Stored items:
============================================================
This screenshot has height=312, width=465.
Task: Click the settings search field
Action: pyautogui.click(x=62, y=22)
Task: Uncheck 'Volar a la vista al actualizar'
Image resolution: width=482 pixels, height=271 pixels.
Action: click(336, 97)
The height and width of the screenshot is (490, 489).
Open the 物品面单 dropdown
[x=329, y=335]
============================================================
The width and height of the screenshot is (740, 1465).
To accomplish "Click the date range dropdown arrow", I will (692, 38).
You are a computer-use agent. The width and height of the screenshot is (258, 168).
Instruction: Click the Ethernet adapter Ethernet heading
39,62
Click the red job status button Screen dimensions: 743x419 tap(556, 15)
============================================================
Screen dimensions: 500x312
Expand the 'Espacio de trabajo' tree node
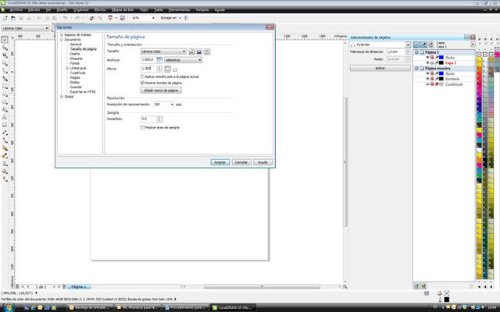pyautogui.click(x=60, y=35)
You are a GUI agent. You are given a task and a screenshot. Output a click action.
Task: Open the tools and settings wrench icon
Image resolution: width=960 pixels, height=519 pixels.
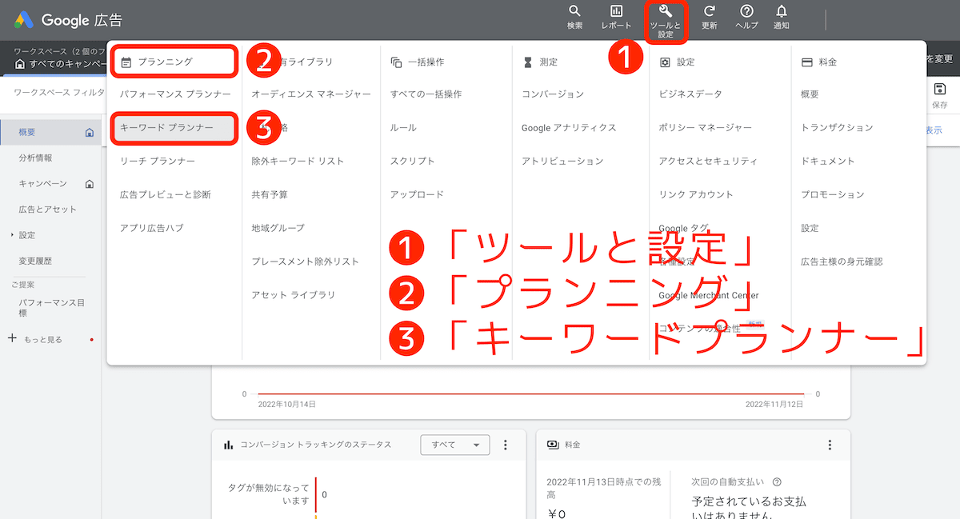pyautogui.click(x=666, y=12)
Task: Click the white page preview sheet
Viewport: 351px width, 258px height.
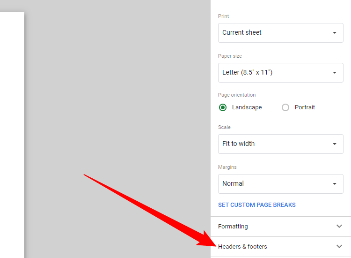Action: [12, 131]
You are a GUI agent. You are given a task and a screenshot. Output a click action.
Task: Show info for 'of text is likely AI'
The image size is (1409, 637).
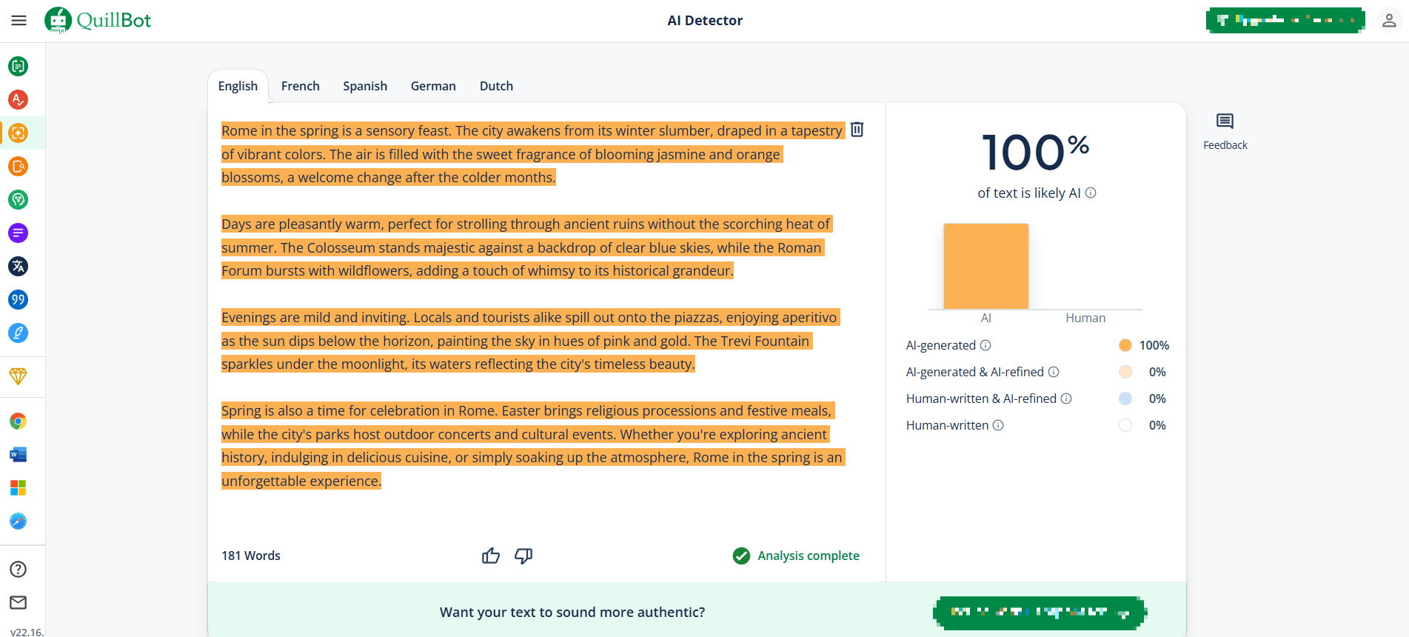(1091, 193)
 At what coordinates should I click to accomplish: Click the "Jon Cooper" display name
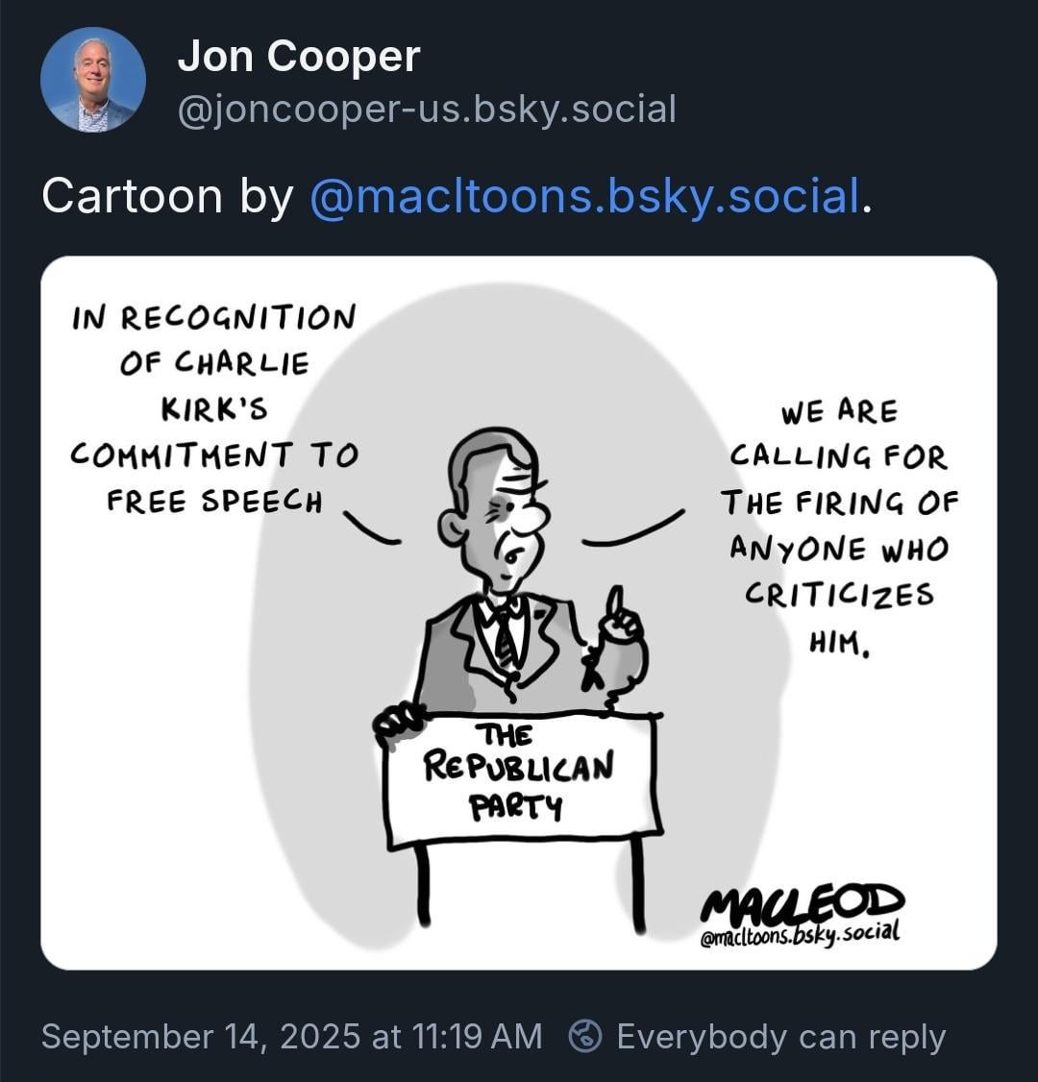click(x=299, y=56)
============================================================
Exercise instructions | Your task is to retype the entries verbatim, starting with the line that holds "You are a computer-use" and stopping after the line that holds "Click the red".

Exercise answer |
You are a computer-use agent. The width and height of the screenshot is (258, 168).
Instruction: Click the Ethernet adapter Ethernet heading
39,62
Click the red job status button Screen dimensions: 743x419 tap(556, 15)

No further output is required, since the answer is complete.